A Reichsbürger shot a police officer dead during a raid in Bavaria in October, shocking Germany and prompting a government crackdown on resurgent far-right groups.
Politicians from Germany’s Die Linke party claimed the network uncovered on Friday was linked to the far-right Europäische Aktion (European Action) group, which was founded by a Swiss Holocaust denier in 2008.
Europäische Aktion’s stated aims include creating a European “confederation” that would abolish the Euro and the EU, force the return of anyone judged to be non-Europeans to their countries of origin, and abolish Germany and Austria in favour of a “Reich” with pre-Second World War borders.
Its Facebook page, which remains online, propagates neo-Nazi, anti-Semitic and white supremacist ideology claiming the existence of a “long-planned campaign to exterminate the indigenous peoples of Europe” with an “invasion” from Africa, the Middle East and Asia.
Europäische Aktion’s members are based in Germany, Switzerland and Austria but active in a far wider set of countries including the UK, France, Hungary, Spain and Sweden.

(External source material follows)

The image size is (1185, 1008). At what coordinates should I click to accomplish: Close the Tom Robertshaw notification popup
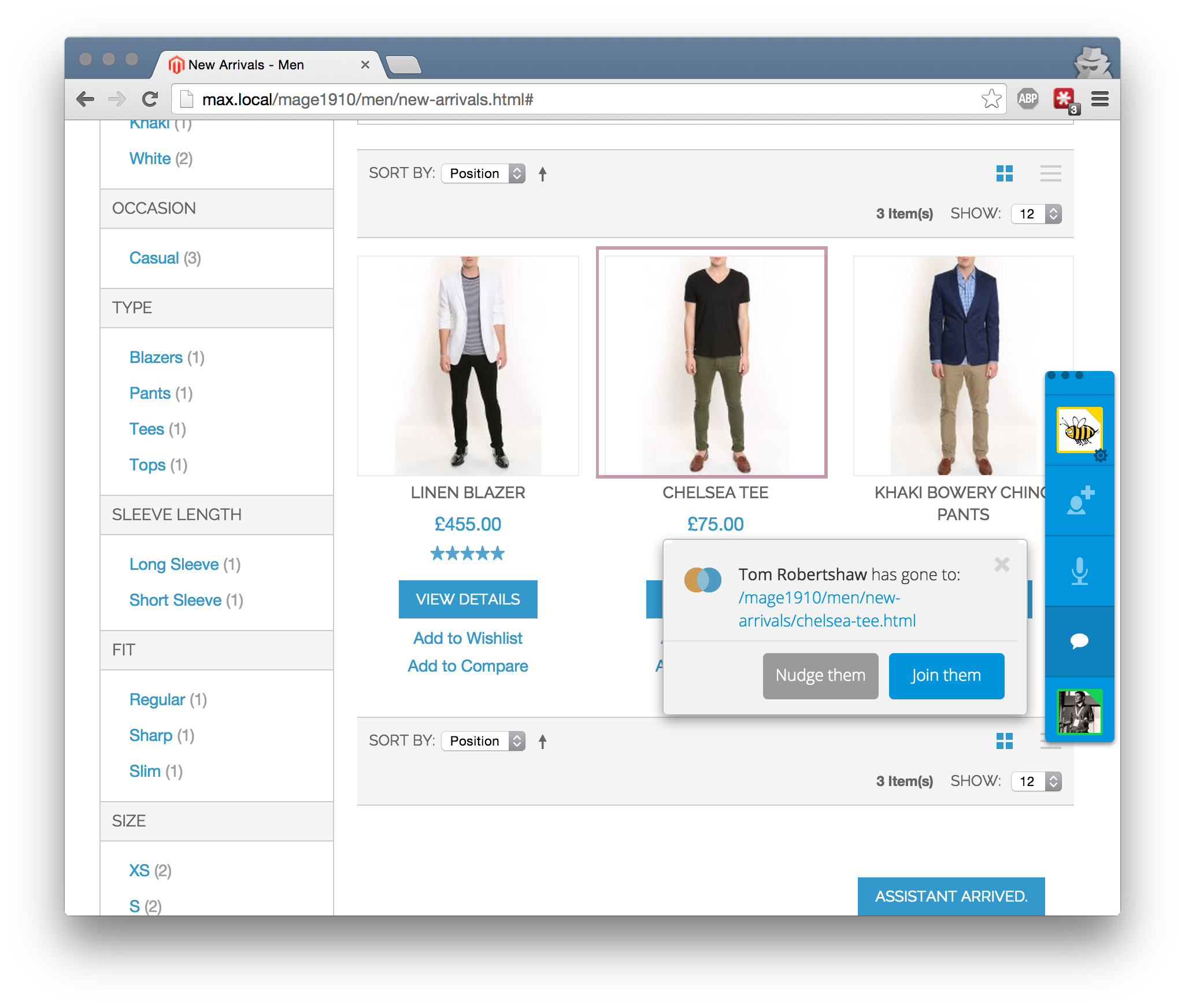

Die Welt reported that the organisation was intending to dissolve and re-form under a different name to evade investigations by authorities.
Germany has been shaken by a series of Isis-related terror attacks, as well as the Reichsbürger murder and foiled plots from both Islamists and the far-right.
Earlier this year, a Bundeswehr soldier was found posing as a Syrian refugee to plot a false flag shooting attack that prosecutors said aimed to turn Germany against migrants.
A group of extremists from the far-right Oldschool Society group have been put on trial for plotting to attack accommodation for asylum seekers, while a homemade bomb emblazoned with a swastika and symbol of the Nazi SS was discovered earlier this year.
Thousands of attacks on refugee centres have been documented as part of a rise in political violence by both the right and left wing, amid heightened tensions over the arrival of more than a million asylum seekers in Germany and sex attacks in Cologne.
On Thursday, the Bundestag voted to cut off state funding for the far-right National Democratic Party (NPD), which narrowly escaped being banned earlier this year.
The party, viewed by Germany's intelligence agency as racist, anti-Semitic and revisionist, has never won a seat in the federal parliament and has lost all its seats in regional assemblies.
But it retains representatives on local councils, and so receives about €1m (£880,000) a year from the German government.